Beyond the typical surge protection under your desk, there are two additional categories including “whole-building” protection. We studied and applied these applications in the lightning capital of the U.S., Florida.
We would only deploy lightning rods if we have a good direct pathway to ground, along with MOV based surge suppression. Without a way to mitigate incoming surges and transients, you may not want to use rods.
When we speak of surge protection, there are three categories (ABC) A is the strip under your desk, B is for branch circuits within the building, and C is building protection at the main-panel.
Google this company: “MCG Surge Protection”, I am sure you will find world class technology and support.
For our solar installs we use both AC and DC Midnight Solar devices. Typically to save the inverter. We don’t get hit like Florida, so I am not as concerned about installing all 3 categories here in Massachusetts.
Student 2: Quick question that may sound silly but, why does it matter if you use AC or DC to power your loads? I see the difference visually with the oscillations of AC and DC’s linear state but why is 110v AC the standard? And why does Europe and the rest of the world use the 220v standard which have physically different receptacles? They don’t even hold the plug safely so I’m curious who decides these things…

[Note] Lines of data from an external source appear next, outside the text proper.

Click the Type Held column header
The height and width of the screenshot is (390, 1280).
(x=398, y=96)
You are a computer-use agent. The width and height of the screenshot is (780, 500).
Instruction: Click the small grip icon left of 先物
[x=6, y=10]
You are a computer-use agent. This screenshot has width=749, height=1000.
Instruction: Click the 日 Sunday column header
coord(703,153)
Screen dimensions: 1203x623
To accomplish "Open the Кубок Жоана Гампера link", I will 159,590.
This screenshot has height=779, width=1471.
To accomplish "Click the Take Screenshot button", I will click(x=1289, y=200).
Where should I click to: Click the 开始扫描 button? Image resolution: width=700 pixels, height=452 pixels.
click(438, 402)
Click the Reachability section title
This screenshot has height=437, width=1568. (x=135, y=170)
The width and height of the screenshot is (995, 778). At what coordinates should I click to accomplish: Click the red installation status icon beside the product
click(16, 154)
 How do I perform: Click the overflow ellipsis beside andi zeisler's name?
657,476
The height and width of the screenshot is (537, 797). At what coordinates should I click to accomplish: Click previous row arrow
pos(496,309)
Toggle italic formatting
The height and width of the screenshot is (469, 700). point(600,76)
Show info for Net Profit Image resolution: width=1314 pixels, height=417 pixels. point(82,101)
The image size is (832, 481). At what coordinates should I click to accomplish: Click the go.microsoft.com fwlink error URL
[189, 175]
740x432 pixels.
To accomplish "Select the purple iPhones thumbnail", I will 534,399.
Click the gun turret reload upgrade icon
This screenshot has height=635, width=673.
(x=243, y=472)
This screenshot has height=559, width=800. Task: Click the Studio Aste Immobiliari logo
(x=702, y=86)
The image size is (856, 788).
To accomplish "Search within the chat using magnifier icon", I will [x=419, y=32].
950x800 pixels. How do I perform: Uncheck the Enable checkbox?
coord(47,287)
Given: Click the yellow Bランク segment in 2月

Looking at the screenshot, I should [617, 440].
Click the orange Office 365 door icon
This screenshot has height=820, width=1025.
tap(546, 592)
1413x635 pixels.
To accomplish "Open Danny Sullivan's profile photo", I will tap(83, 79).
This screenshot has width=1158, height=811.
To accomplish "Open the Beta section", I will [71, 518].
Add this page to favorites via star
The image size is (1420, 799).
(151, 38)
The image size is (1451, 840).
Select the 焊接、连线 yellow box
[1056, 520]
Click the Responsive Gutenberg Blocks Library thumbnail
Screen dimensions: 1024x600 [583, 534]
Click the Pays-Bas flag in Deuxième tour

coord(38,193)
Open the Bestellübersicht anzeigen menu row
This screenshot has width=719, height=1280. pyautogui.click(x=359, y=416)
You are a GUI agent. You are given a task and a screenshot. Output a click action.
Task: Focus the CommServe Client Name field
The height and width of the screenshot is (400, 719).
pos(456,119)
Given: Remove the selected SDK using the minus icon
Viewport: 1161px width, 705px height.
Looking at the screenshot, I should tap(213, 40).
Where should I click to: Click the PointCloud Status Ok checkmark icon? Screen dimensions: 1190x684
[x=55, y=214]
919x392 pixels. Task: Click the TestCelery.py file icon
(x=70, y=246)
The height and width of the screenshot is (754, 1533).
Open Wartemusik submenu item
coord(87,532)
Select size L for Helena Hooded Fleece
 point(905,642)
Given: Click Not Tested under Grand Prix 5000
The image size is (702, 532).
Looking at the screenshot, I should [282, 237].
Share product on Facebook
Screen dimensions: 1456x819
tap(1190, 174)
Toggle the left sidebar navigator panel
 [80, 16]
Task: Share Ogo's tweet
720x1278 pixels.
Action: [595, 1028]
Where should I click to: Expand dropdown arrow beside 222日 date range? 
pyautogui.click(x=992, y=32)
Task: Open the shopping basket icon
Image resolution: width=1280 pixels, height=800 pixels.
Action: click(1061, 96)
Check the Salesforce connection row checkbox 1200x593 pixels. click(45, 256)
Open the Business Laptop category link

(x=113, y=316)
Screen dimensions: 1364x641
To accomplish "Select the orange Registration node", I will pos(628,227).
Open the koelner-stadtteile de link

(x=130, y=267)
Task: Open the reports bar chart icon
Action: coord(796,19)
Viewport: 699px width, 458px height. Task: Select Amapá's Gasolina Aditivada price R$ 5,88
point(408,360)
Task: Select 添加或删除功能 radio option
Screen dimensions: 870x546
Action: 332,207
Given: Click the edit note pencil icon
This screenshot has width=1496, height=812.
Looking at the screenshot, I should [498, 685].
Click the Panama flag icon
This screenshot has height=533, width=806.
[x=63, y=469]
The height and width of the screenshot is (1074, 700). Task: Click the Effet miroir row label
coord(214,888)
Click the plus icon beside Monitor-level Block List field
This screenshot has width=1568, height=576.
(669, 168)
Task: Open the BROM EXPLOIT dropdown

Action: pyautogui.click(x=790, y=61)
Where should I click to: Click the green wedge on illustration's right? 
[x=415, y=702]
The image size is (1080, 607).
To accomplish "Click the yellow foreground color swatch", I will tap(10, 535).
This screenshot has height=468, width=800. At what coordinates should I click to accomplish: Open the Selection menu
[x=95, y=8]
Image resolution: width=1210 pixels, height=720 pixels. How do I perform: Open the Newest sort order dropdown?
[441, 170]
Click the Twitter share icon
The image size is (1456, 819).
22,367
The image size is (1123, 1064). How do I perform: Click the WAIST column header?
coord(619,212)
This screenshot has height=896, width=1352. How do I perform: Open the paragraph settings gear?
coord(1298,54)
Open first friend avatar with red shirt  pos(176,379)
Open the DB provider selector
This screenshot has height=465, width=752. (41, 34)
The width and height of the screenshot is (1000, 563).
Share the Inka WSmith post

Fred: Student 2, thoughtful questions – here are a couple of points:
- Alternating Current won the DC/AC wars because you can use an AC transformer to significantly increase the voltage while you simultaneously lower the amps. When you lower the amps you can lower the diameter of the cable and the cost of interstate utility lines drop significantly. Whew
- Today, if AC is available that is the way to go. Yes, you can get a DC refrigerator – they do not look like a 2015 – 18 cubic feet Amana, but we see them in off-grid homes. The rational behind using DC appliances off-grid is that the efficiency is better without having the inverter loss.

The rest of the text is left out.